Warning Residential property owners in Canada – a new federal tax is being levied through the Underused Housing Tax Act on underused residential properties. Not all residential property owners, however, are subject to the tax. In fact, Canadian citizens and permanent residents can breathe a sigh of relief as they fall within a class of “Excluded Owners” (defined in the Act) and are not subject to the tax. On the other hand, Canadian private corporations, partnerships, trusts, and non-citizens are not included in the definition of an “Excluded Owner.” They may be required to pay the tax on residential properties unless eligible for an exemption under the Act.
The federal Underused Housing Tax Act (the “Act”) came into effect in June 2022. The Act implements an annual tax payable by registered residential property owners, other than Excluded Owners, equal to 1% of the fair market value or the taxable value of residential properties in cases where the property is considered underused (defined in the Act), subject to certain exemptions. The two main exemptions concern residential property that is the primary residence of the owner or the owner’s immediate family members and/or residential property that meets a Qualifying Occupancy Period (defined in the Act). The Act is retroactive to January 1, 2022.

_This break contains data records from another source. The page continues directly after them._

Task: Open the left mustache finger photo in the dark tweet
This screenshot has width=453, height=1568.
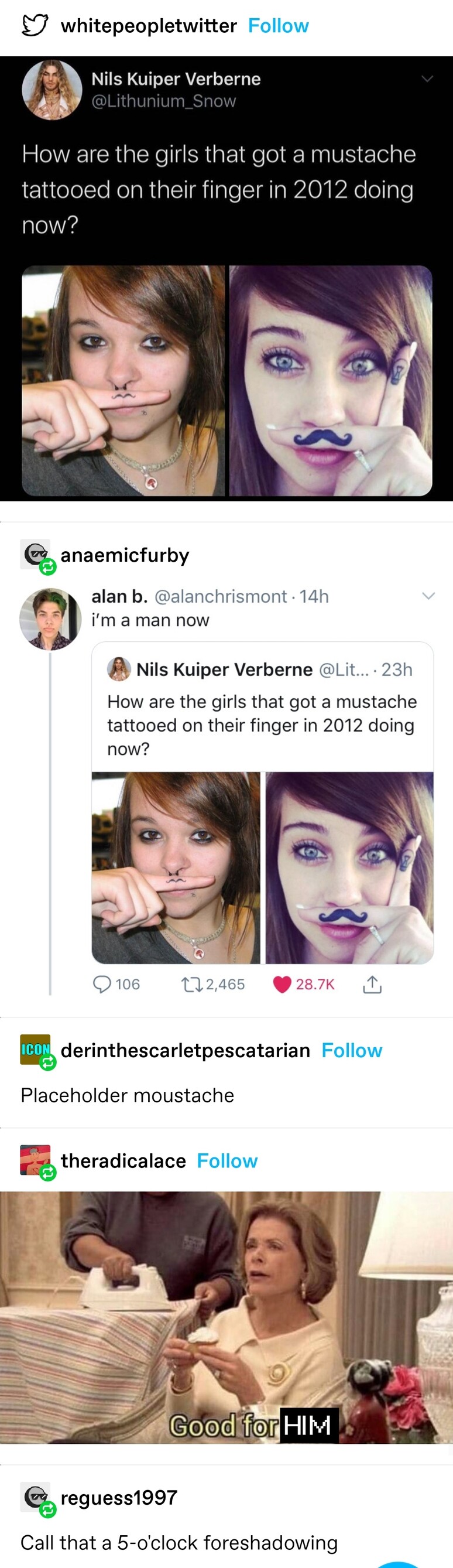Action: pyautogui.click(x=123, y=381)
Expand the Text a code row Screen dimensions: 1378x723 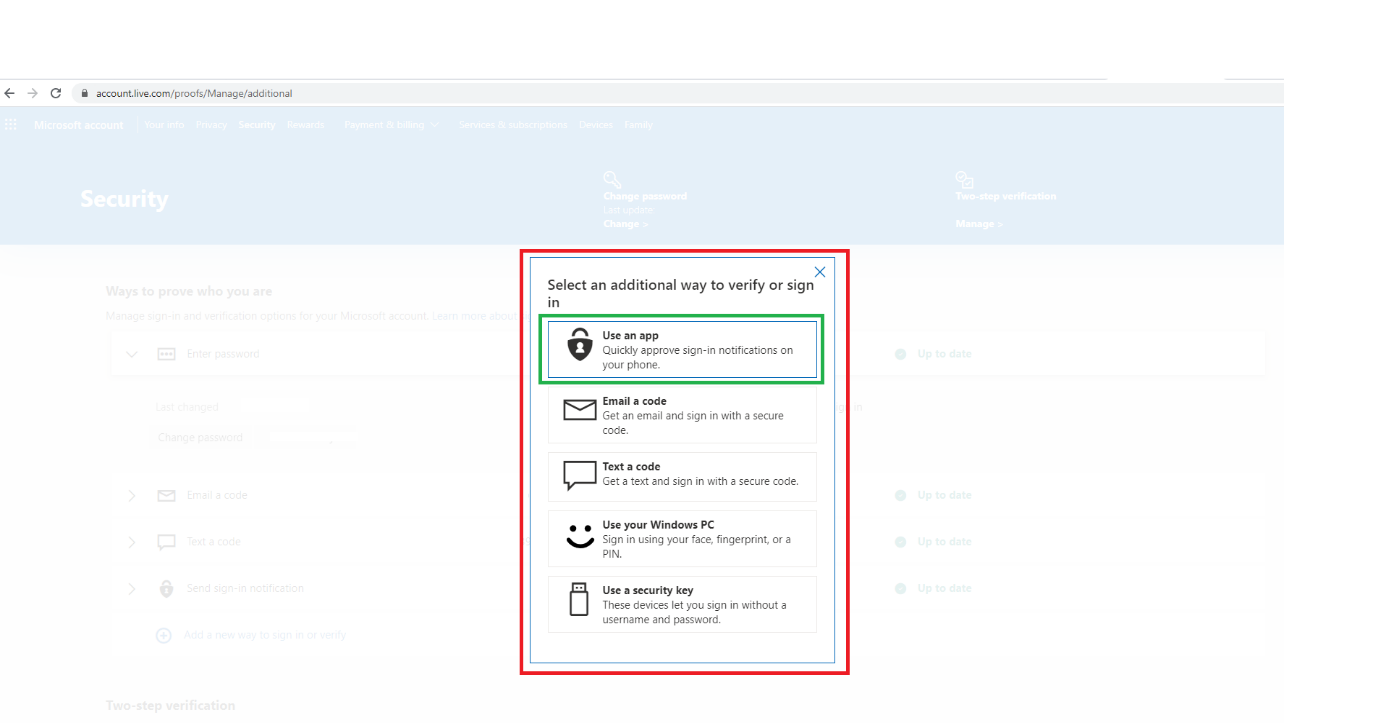coord(132,542)
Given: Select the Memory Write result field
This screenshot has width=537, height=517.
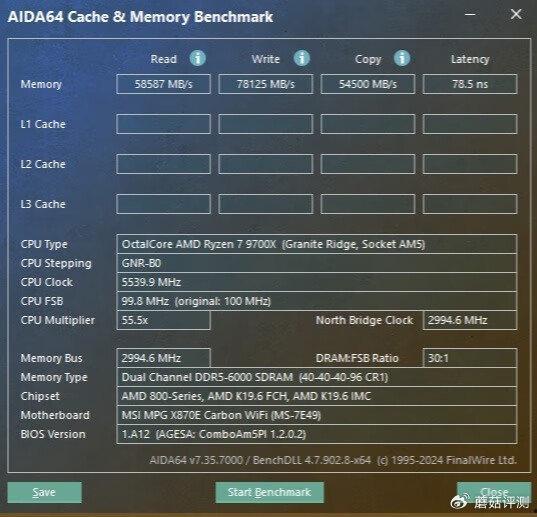Looking at the screenshot, I should click(x=266, y=84).
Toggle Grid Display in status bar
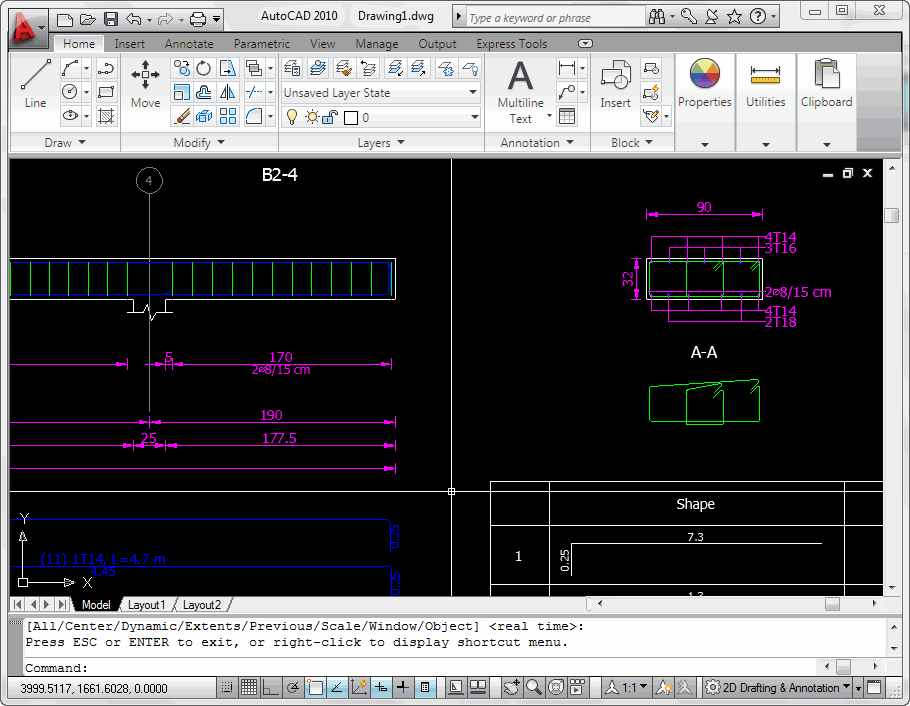Screen dimensions: 910x706 pos(249,687)
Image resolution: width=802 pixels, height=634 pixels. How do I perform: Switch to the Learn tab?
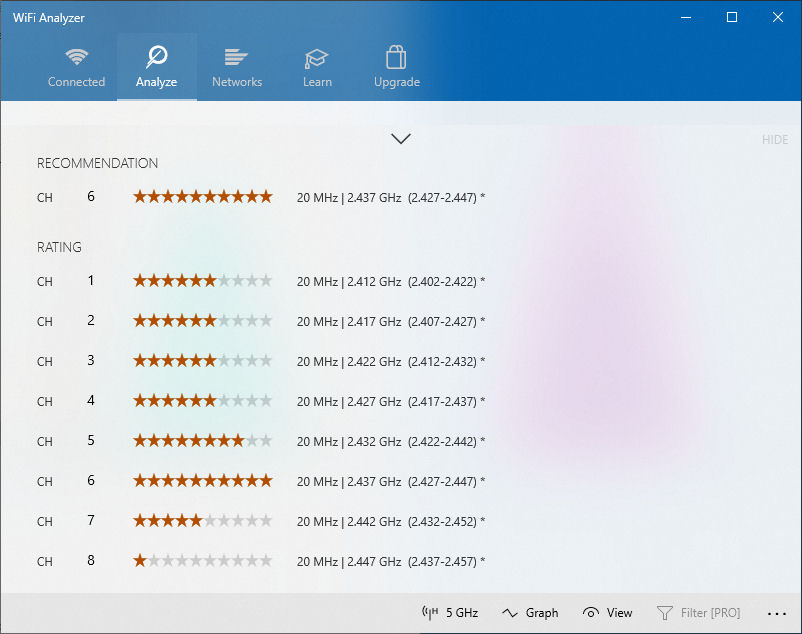pos(316,67)
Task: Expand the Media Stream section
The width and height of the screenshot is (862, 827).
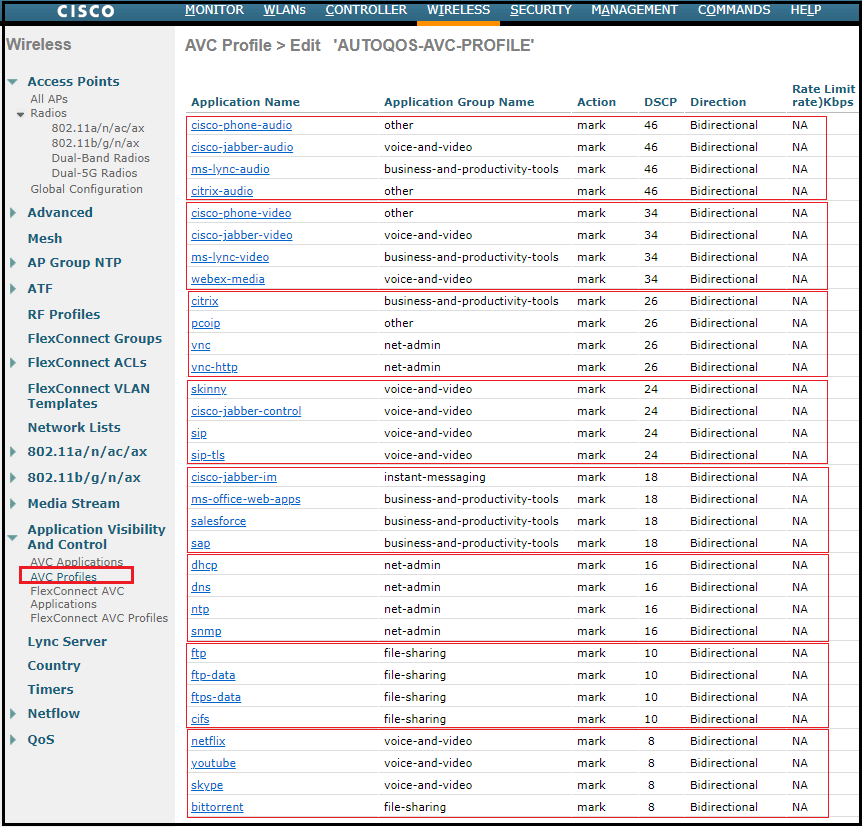Action: (13, 504)
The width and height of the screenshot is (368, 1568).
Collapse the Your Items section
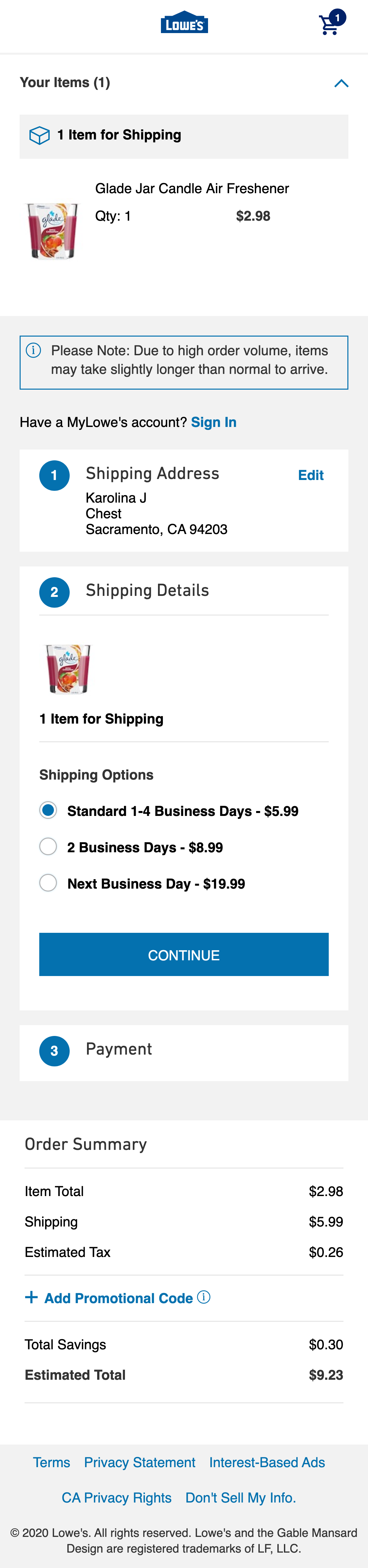(342, 83)
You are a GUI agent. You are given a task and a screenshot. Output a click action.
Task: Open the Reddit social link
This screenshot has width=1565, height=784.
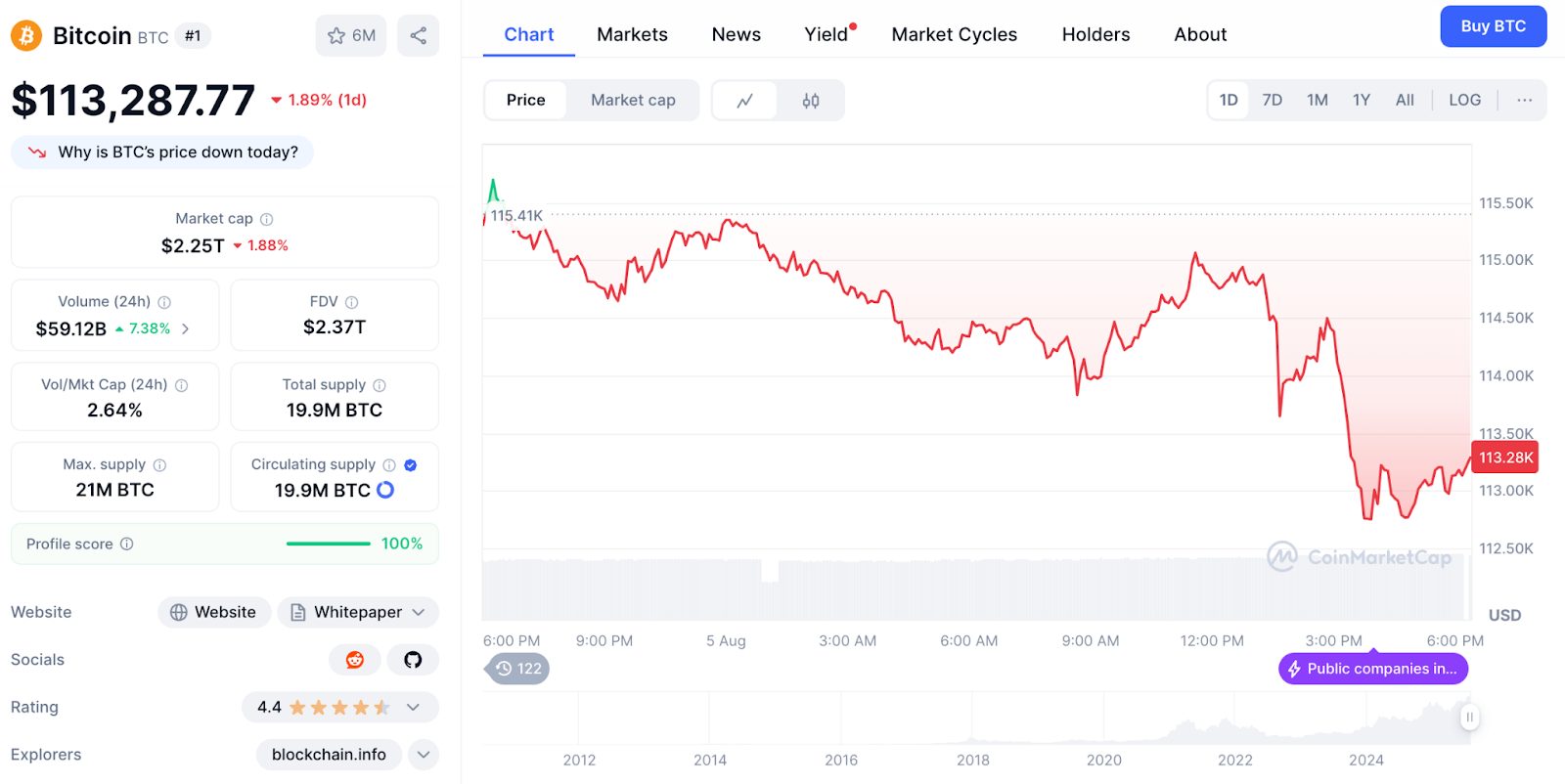355,660
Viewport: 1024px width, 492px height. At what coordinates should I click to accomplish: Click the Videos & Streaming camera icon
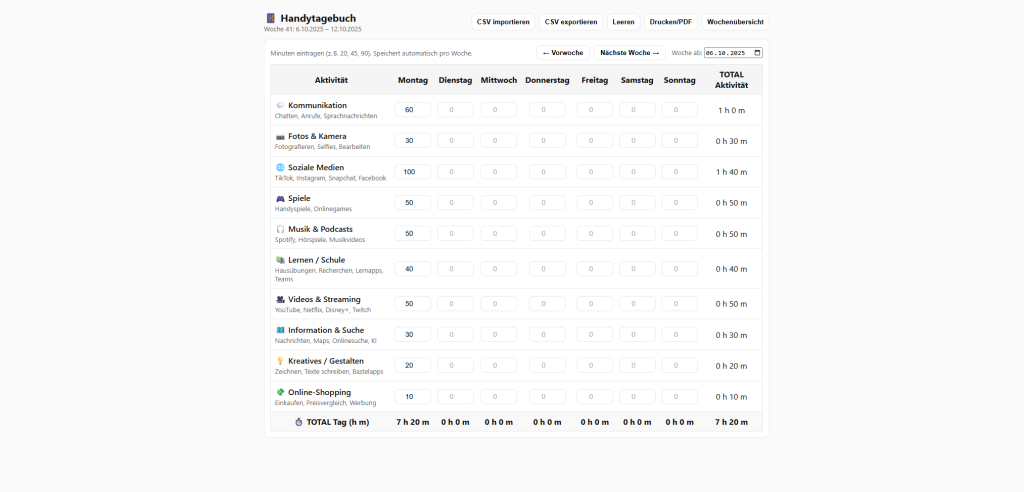click(280, 299)
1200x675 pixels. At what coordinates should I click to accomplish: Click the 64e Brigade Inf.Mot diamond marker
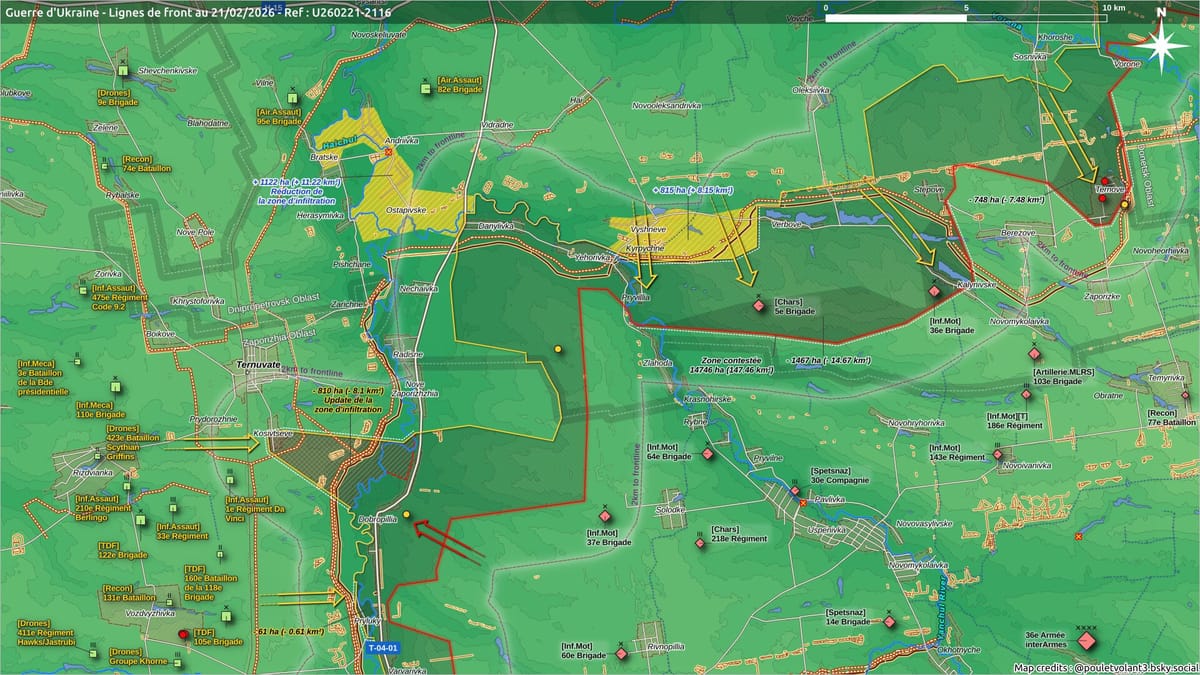coord(708,454)
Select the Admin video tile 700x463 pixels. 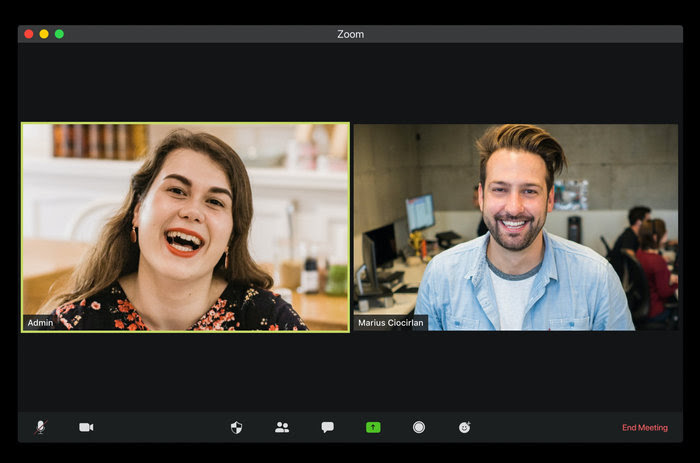186,226
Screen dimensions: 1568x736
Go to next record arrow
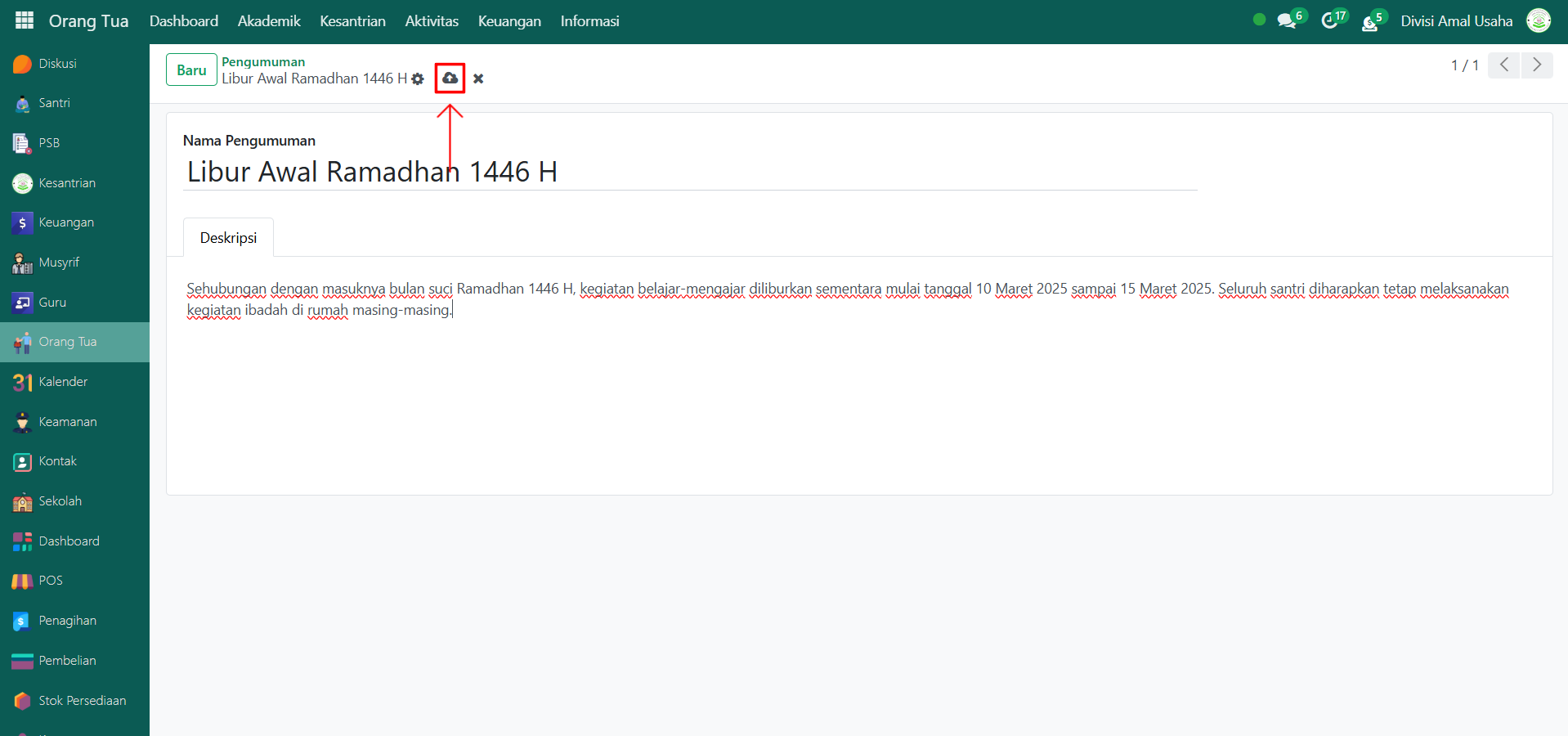point(1537,65)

Take, for example, an American citizen named Sam, who is not a permanent resident of Canada. Sam owns a seasonal cottage in Northern Ontario with a fair market value of $1,000,000. The tax will apply to the residential property owned by Sam unless an exemption applies. Sam only visits the cottage for a few weeks of the year and does not otherwise use it or lease it. Let’s assume that no exemptions under the Act apply to Sam. Sam will be required to pay an annual tax of $10,000 according to the Underused Housing Tax Act.
Although many Canadians are exempt from the tax, many Canadians may still be subject to certain reporting obligations under the Act. An owner of a residential property other than an Excluded Owner is required to file an annual return with the Canada Revenue Agency for every residential property owned, due on or before April 30 of the following calendar year.
All residential property owners should speak with their accountant or tax professional to ensure they are exempt and/or complying with their obligations under this new Act. If you need legal guidance on your properties or other business needs, feel free to contact me at email@example.com. I’d be happy to work with you.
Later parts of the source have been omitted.